Uncategorized

Instructions Part List Assignment Help: How to Answer This Question

This question tests key academic concepts commonly covered in coursework.

What This Question Is About

This question relates to instructions part list and requires a structured academic response.
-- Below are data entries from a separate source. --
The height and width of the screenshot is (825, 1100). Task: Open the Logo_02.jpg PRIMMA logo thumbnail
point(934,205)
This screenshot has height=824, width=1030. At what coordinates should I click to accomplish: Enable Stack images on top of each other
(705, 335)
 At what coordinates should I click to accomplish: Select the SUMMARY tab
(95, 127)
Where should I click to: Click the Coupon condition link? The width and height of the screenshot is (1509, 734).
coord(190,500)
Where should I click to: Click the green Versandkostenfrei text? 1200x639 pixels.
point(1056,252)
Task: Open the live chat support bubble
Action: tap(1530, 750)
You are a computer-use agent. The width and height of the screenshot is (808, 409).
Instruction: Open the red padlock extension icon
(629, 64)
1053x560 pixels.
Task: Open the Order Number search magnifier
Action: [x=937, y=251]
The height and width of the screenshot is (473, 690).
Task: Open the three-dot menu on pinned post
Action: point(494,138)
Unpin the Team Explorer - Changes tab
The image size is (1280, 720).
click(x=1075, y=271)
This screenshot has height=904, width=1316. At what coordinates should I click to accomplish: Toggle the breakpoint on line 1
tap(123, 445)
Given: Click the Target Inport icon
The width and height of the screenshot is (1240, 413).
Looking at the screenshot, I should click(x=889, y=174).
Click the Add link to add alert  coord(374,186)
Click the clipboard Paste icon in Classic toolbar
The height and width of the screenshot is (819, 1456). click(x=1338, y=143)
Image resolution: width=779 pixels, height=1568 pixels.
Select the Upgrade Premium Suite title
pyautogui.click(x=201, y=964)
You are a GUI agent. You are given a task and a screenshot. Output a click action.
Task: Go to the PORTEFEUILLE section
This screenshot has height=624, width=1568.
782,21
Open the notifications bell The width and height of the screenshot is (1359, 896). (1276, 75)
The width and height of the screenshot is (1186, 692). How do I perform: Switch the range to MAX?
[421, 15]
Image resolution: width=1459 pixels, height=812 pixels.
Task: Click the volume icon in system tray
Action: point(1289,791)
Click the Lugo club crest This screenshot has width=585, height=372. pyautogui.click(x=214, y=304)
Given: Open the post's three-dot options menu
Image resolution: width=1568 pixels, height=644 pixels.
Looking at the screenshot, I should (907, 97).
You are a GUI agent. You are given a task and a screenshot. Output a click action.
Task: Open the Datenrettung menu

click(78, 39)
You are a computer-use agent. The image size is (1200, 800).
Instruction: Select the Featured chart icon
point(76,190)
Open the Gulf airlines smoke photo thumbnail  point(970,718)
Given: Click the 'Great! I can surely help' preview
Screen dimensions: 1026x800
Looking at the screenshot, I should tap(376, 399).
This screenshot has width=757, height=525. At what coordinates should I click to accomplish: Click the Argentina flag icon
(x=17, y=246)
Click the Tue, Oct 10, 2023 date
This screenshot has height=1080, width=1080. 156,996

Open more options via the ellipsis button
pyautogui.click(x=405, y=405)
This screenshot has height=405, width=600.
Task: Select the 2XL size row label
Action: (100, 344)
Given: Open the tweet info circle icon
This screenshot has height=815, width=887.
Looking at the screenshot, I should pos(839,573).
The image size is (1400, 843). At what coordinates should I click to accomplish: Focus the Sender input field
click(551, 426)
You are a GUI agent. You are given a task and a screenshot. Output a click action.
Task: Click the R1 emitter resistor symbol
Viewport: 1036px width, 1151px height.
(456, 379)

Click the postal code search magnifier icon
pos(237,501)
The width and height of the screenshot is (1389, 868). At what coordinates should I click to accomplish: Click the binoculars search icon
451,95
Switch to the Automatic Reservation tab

How to Approach This Question

Start by identifying the main issue, then apply relevant academic frameworks.

Key Explanation

This topic involves instructions part list. A strong answer should include explanation, application, and examples.

Original Question

instructions: Part 1: List and define each of the red abbreviations/words in the scenario. Tell what the abbreviations stand for and then describe what they mean. Example – OBGYN – obstetrics and gynecology – an acronym for a physician who specialized in women’s health. Part 2: Use the information gathered to explain to the patient in normal/general (layman’s) terms what the physician understood to be the problem, what was found in the physical exam and tests, the diagnosis, and the plan of care. (These steps represent SOAP therefore, the SOAP labels should be included on each part. Case Study: S: CC: 68 y/o male presents complaining of SOB. HPI: Pt states that he has suffered consistent dyspnea x4 days. States that the issue is worse with exertion and alleviated by leaning forward with arms across his chest. He has noted associated faintness and one episode of syncope yesterday. Syncope was witnessed, pt recovered immediately, no head trauma. PMHx: HTN x12 yrs, CHF x5 yrs, hypercholesterolemia x 7 yrs, MI 2017, NIDDM 2018 PSHx: CABG (x4) 2017 FHx: Lung CA, mother 1996 Meds: Metoprolol (200mg/day), Atorvastatin (40mg/day), Metformin (1000mg/day) Social: Lives at home alone; Smoker (90 pack-years); ETOH 2-3 liquor drinks daily. O: VS: BP: 138/91 T: 36.8 HR: 96 RR: 28 PE: General: Pt is barrel chested and in distress, lips are pursed and he is supporting himself leaning over on the exam table. Chest: hyperresonance on percussion, prolonged expiration, audible expiratory wheezes, no crackles in the base. HEENT: notable JVPs Heart: muffled heart sounds ROS normal unless otherwise noted Radiology: Chest X-ray and CT show hyper-expansion of the lungs consistent with COPD Spirometry: Decreased FEV consistent with emphysema A: 1. Emphysema 2. Smoker, 2ppd 3. CHF 4. HTN P: Tx plan as follows: Albuterol 10mg/hr continuous nebulizer used to treat acute symptoms. Rx for albuterol 5mg nebulized TID PRN, NTE 10mg/day and at-home supplemental oxygen 1-2L/min via nasal cannula given. Smoking cessation information given to patient with education on the importance of quitting smoking with emphysema. Pt to f/u with pulmonology next week for long-term care plan.

 
******CLICK ORDER NOW BELOW AND OUR WRITERS WILL WRITE AN ANSWER TO THIS ASSIGNMENT OR ANY OTHER ASSIGNMENT, DISCUSSION, ESSAY, HOMEWORK OR QUESTION YOU MAY HAVE. OUR PAPERS ARE PLAGIARISM FREE*******."